Trying to make anti-inflammatory recipes? If so, cooking in a way that lowers AGEs (advanced glycation end products) is definitely something you need to know about.
What are AGEs?
AGEs are harmful compounds that are formed when protein or fat combine with sugar in the bloodstream. This process is called glycation. AGEs are also sometimes called “glycotoxins” because they trigger inflammation that damages cells.
Highly pro-inflammatory, AGEs have been linked to a number of different chronic diseases (1–6). The formation of AGEs is part of normal metabolism and accelerates as we age. However, if excessively high levels of AGEs are reached within your body, they promote inflammation and speed up the aging process (2).
In addition to AGEs that form within the body, they also exist in the foods we eat. AGEs are naturally present in uncooked animal foods. However, cooking results in the formation of new AGEs within the animal foods you eat. Although Clean Cuisine is not a vegan diet, AGEs are one of the reasons we encourage a plant-heavy and lower animal food diet.
Research shows a significant reduction in the intake of AGEs can be achieved by modifying the types of foods you eat. Increasing your consumption of fish, legumes, vegetables, fruits, and whole grains can help reduce your intake of AGEs. You also want to reduce your intake of solid fats (such as butter), fatty meats, full-fat dairy products, and highly processed foods. If you have our book or are familiar with our clean eating food pyramid, you know this advice is inline with the anti-inflammatory diet we promote.

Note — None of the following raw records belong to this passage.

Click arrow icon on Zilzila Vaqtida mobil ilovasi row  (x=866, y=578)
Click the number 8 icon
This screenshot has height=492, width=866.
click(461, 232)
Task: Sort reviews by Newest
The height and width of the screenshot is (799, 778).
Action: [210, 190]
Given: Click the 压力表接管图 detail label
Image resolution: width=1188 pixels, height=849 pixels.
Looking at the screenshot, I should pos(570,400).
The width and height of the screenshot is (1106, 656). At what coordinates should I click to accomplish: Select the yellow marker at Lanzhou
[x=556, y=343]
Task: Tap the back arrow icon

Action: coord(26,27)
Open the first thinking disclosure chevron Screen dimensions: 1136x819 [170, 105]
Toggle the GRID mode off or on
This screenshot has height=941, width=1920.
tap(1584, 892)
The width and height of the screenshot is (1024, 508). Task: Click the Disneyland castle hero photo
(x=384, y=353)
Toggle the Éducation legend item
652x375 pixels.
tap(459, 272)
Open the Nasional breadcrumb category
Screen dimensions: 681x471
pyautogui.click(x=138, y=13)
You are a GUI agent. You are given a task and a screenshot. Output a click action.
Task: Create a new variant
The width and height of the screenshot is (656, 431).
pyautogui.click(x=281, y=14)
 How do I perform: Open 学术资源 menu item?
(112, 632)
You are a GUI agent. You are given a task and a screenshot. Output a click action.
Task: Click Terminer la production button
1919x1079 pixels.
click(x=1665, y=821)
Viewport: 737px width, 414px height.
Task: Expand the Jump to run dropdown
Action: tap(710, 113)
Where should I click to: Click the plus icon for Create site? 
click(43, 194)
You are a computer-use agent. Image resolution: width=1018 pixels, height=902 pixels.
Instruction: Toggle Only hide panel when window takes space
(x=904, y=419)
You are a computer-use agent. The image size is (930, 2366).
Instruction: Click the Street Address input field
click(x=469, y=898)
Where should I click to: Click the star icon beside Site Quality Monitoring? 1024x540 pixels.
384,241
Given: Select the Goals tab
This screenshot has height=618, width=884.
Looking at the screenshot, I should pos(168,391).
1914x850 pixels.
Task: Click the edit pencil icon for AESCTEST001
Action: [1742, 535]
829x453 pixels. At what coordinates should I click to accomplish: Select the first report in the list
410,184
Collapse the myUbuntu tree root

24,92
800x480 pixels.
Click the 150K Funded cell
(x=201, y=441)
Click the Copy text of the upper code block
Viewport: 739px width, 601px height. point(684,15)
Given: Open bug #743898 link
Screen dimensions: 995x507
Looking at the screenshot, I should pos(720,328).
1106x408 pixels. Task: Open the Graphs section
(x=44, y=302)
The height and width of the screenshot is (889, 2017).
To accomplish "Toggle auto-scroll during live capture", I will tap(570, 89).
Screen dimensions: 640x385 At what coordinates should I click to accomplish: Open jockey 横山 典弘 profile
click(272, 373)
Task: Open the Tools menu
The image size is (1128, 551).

3 Cooking Tips for Making Anti-Inflammatory Recipes
When trying to reduce inflammation, eating clean and following an anti-inflammatory diet is not the only thing you need to worry about. Knowing how to prepare your foods properly is every bit as important.
As mentioned above, AGEs accumulate naturally as you age but are also created when certain foods are cooked at high temperatures. It is good to know that your body has the ability to eliminate AGEs with antioxidants and enzymes (3, 4). Of course this means it is also essential to eat a diet rich in plenty of raw fruits and vegetables in order to get the AGE-fighting antioxidants and enzymes your body needs. (As a side note, the number one biggest diet mistake people make is not eating anywhere near the amount of fruits and vegetables they should!)
In addition to eating more plants and less animals, there are also three cooking tips you can apply to reduce your consumption of AGEs by as much as 50% in one month….
How to Reduce the Formation of AGEs with Anti-Inflammatory Recipes
- Add Moisture and Reduce the Heat. Any form of high-heat cooking—such as grilling, broiling, frying or roasting–will greatly increase AGEs. High-heat cooking is also causes a loss of nutrients. Virtually all nutrients in food are susceptible to damage from heat. This includes key nutrients that naturally help your body reduce AGEs (such as enzymes and antioxidants.) Moist-heat cooking–such as poaching, stewing and braising–will help keep the formation of AGEs to a minimum. Consider one serving of chicken. It will contain 600 AGE kilounits (kU) to 1,000 kU when it is stewed or braised, but up to 6,000 kU when roasted or grilled. That’s a BIG difference!
- Add Flavonoid-Rich Foods and Spices When You Eat Animal Foods (Chicken, Meat, Fish). Flavonoids are naturally occurring compounds that appear to activate enzymes that deactivate AGEs. In other words, flavonoids pretty much stop the formation of AGEs. It is important to note, plant foods are the only source of flavonoids. Plant foods rich in flavonoids include apples, berries, broccoli, kale, sweet potatoes, tomatoes, lemons, etc. Green tea is also very rich in flavonoids. Adding spices and herbs such as turmeric, cinnamon, parsley, rosemary, oregano and sage is also an effective (and tasty!) way to boost your flavonoid intake when trying to make anti-inflammatory recipes.
- Use an Acidic Marinade for Meat and Chicken. Acidic ingredients used in marinades such as lemon juice, wine and vinegar greatly inhibit AGE formation. Depending on the thickness of the meat or chicken, you will want to marinate it for one to two hours. This will reduce AGEs by up to 50%. This recipe for an Argentinian Chimichura Sauce looks like it would be an amazing marinade for chicken or beef, by the way. Not only is the Chimichura sauce acidic, it also contains flavonoids (from the parsley and oregano.)
When trying to reduce inflammation, eating clean and following an anti-inflammatory diet is not the only thing you need to worry about. The three cooking tips above are really so simple, but they can definitely make a big impact in helping reduce inflammation in your body.